New York Court of Appeals - 11 N.Y.2d 62
The defendant, an exclusive distributor of M-S-A Redi-Heat Blocks, was sued for failure to warn the public of the danger involved in using the blocks and to properly instruct users on their proper application. The blocks caused third-degree burns when they fell out from under the blankets used to wrap the child. The lower court did not find any warning given by the firemen to the nurse about the danger of applying the unwrapped blocks to the infant's body. The Appellate Division unanimously reversed the verdict and ordered a new trial unless the plaintiffs agreed to reduce the verdict. The plaintiffs agreed to reduce the verdict, and final judgment was entered. The defendant appealed, arguing that the plaintiffs failed to prove any actionable negligence and that the trial court's charge was erroneous. The court instructed the jury that if the heating block was inherently dangerous, the defendant distributor had a duty to provide reasonable warning of any latent dangers known to it. The warning on the container was inadequate and did not amount to a warning of the risk at all. The jury found that the distributor would be liable to unwarned ultimate users who reused the product long after the cardboard containers bearing the warning had been dispensed with. The trial court's charge was not erroneous.

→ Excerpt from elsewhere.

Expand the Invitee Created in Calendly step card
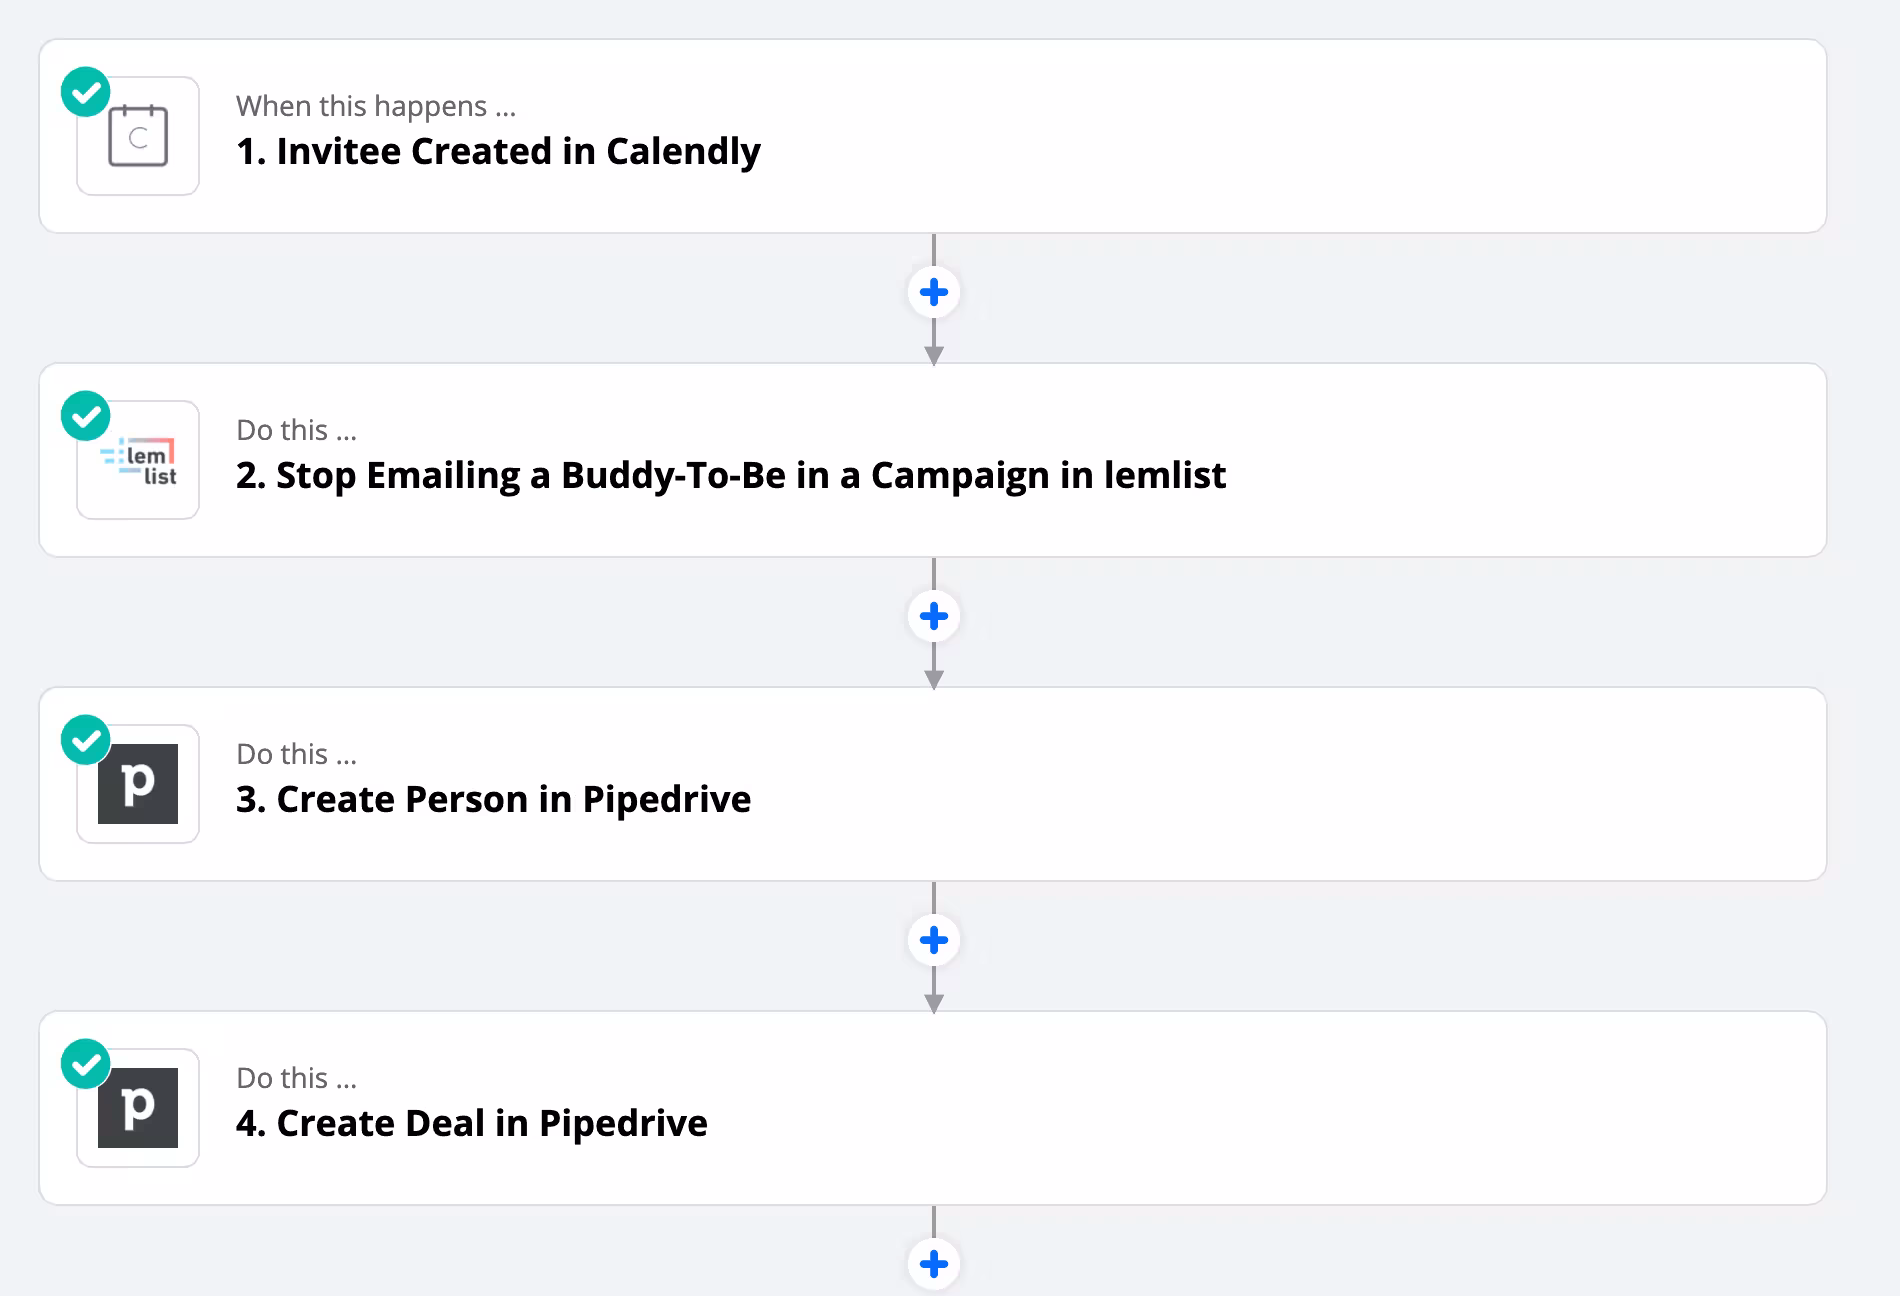The width and height of the screenshot is (1900, 1296). pos(933,136)
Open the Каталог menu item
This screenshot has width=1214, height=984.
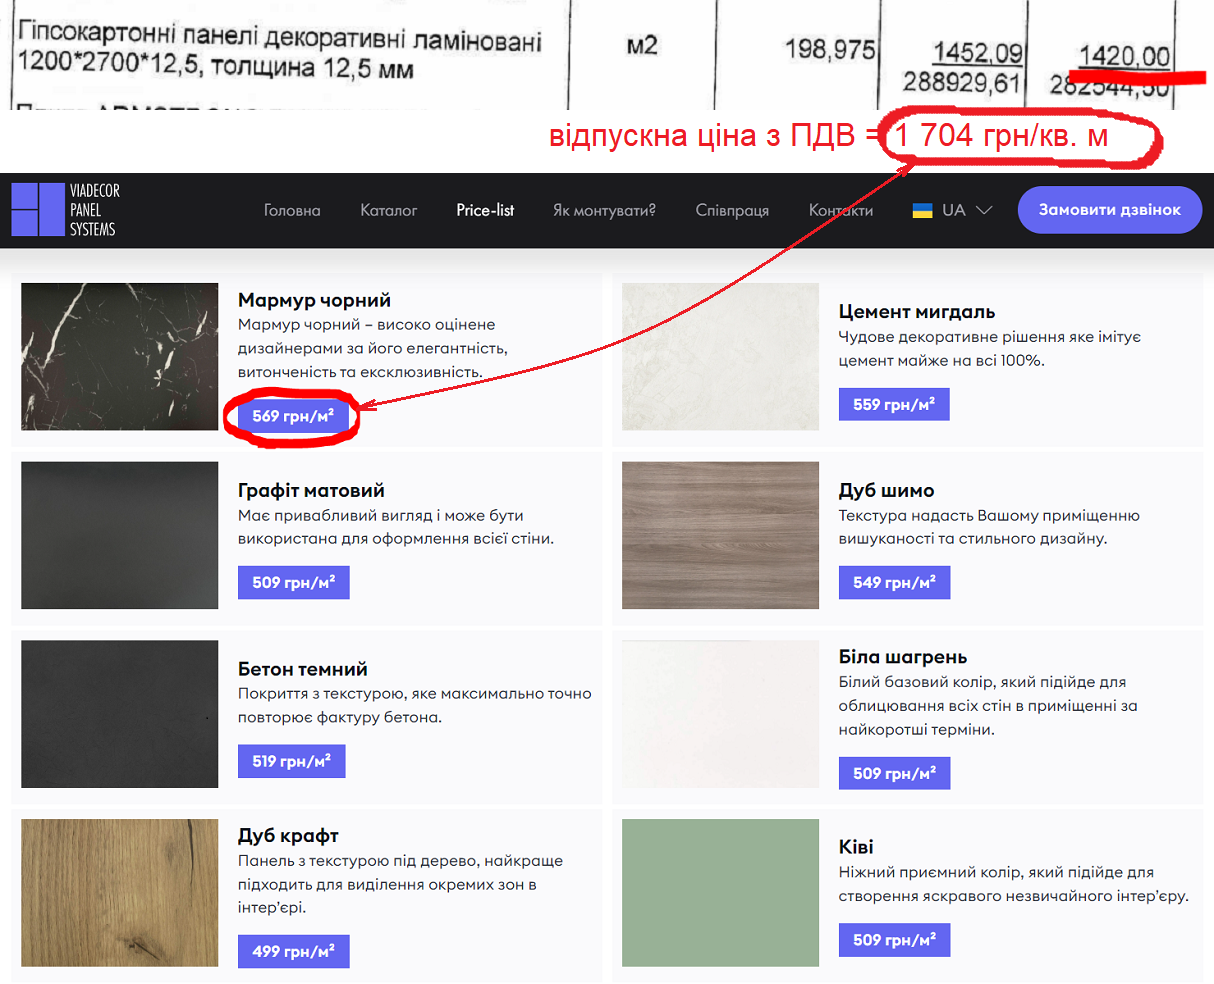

The dissenting opinion argues that the plaintiff's recovery should not be reversed due to an intervening act of negligence by a volunteer fireman. The manufacturer had a duty to anticipate the risk and inscribe the warning on the heat block, as the jury found. The failure of the fireman to warn the nurse, even if negligent, does not affect this duty. An intervening act of a third person, even if done negligently, does not make it a superseding cause of harm if the actor should have realized that a third person might act in that way. The judgment should be affirmed. However, the rule that it is not necessary to anticipate the negligence or crime of another is not absolute.